ASSIGNMENT: Whenever the string "Image" appears in a line of the listing below, that line counts. Say how many lines count, and give nothing else.

AVAILABLE RECORDS:
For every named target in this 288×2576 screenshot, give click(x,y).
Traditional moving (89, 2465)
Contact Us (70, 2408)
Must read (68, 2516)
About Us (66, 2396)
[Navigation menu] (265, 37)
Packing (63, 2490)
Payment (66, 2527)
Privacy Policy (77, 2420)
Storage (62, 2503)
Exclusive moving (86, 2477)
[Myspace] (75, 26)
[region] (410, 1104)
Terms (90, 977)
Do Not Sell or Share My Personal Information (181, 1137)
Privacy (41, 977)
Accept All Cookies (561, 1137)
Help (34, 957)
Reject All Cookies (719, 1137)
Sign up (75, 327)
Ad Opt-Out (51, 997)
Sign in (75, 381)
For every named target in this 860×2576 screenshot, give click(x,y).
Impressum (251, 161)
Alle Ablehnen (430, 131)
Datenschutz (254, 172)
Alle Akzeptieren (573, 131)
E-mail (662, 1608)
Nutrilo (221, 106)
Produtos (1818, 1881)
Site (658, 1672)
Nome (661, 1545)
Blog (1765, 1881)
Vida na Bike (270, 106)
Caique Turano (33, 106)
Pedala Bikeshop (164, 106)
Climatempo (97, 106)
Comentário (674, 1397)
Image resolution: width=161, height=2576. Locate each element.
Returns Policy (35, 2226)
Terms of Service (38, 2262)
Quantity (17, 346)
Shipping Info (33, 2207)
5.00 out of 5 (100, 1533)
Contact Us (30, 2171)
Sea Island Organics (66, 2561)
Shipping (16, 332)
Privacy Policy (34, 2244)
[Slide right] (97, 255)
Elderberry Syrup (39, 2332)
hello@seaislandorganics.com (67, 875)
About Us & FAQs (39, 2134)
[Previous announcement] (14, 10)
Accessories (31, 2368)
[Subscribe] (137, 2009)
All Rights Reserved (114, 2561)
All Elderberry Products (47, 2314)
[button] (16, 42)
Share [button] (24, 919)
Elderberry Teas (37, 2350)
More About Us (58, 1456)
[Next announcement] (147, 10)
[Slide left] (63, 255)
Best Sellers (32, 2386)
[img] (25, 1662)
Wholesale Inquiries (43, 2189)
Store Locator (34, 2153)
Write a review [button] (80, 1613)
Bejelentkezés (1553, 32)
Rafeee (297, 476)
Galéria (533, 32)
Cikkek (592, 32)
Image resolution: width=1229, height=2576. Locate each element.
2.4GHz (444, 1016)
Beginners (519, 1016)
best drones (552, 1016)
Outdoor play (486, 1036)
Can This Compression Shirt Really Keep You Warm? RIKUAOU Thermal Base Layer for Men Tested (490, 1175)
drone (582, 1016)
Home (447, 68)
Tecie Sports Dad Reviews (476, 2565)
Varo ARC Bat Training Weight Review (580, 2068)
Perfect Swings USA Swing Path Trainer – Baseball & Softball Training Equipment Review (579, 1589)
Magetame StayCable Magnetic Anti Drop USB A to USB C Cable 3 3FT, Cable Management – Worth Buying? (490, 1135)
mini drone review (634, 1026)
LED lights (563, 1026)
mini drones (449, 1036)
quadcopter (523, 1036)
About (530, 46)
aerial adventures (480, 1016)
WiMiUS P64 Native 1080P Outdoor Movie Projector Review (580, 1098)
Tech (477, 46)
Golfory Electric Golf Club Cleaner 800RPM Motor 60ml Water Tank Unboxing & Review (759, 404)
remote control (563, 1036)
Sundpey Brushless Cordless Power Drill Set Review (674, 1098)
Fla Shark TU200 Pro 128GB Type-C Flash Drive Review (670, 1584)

EXERCISE RESULT: 2